Oleg hatte in ein Endspiel abgewickelt, in dem beide Seiten je einen Springer, einen Läufer und 5 Bauern besaßen, der schwarze Bauer auf b4 jedoch schwach war und bald abgeholt wurde. Mit Springer gegen Läufer knetete er dann ein Mehrbauernendspiel über weitere 30 Züge. Wenn es für den unbedarften Beobachter auch so ausgesehen haben mag, als ob der weiße Springer einfach jedes mögliche Feld einmal besucht haben wollte, manche auch mehrfach, so war für den geduldigen Betrachter doch nicht zu verkennen, dass Weiß Fortschritte machte, und demnach war das ganze wohl eine Demonstration tiefen positionellen Verständnisses.

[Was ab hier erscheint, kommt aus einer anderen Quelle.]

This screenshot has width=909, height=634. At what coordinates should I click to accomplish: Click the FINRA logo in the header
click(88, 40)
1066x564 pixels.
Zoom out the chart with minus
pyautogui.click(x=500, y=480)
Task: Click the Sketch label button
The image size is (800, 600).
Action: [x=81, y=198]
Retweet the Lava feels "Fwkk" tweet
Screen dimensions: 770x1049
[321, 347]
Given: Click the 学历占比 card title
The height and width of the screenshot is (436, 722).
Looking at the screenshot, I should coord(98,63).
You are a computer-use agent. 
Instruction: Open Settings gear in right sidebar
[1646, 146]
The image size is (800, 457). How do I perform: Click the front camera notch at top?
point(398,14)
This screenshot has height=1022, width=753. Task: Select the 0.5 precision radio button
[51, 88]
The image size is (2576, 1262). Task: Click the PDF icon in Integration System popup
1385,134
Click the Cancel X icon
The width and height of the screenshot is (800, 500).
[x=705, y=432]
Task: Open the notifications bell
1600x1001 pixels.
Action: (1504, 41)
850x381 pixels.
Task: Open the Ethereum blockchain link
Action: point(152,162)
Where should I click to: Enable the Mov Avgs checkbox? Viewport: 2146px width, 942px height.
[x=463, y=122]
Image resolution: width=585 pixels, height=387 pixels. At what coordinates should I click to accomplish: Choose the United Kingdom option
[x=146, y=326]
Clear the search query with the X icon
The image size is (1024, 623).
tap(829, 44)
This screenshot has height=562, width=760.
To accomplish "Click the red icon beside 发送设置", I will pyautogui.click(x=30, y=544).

Auf jeden Fall eine Augenweide und nach über 70 Zügen war auch endlich ein Mehrbauer entstanden, der Weiß den Sieg (gegen einen 250 Punkte stärkeren Gegner!) versprach. 4,5:2,5! Das Ding war gelaufen.
Eine weitere wunderschöne Stellung (zumindest für eine Seite) war nach der aus unserer Sicht knapp überstandenen Zeitnot an Damirs Brett entstanden. Weiße Bauern waren bis nach f6 und g5 vorgerückt, dazu ein blockierter rückständiger Bauer auf d6 und ein aktiver weißer König auf g4. Wenn man sich nun noch einen schwarzen Läufer auf f8 und einen schwarzen Springer auf h5 vorstellt, wird die allgemeine Einschätzung, dass Damir »mit zwei Figuren mehr spielt«, verständlich. Während uns nicht ganz klar war, warum er nicht den klar auf der Hand liegenden einfachsten und sowieso besten Gewinnweg wählte, nur um hinterher festzustellen, dass unsere Vorschläge alle verschieden waren, schob er seinen Gegner langsam zusammen.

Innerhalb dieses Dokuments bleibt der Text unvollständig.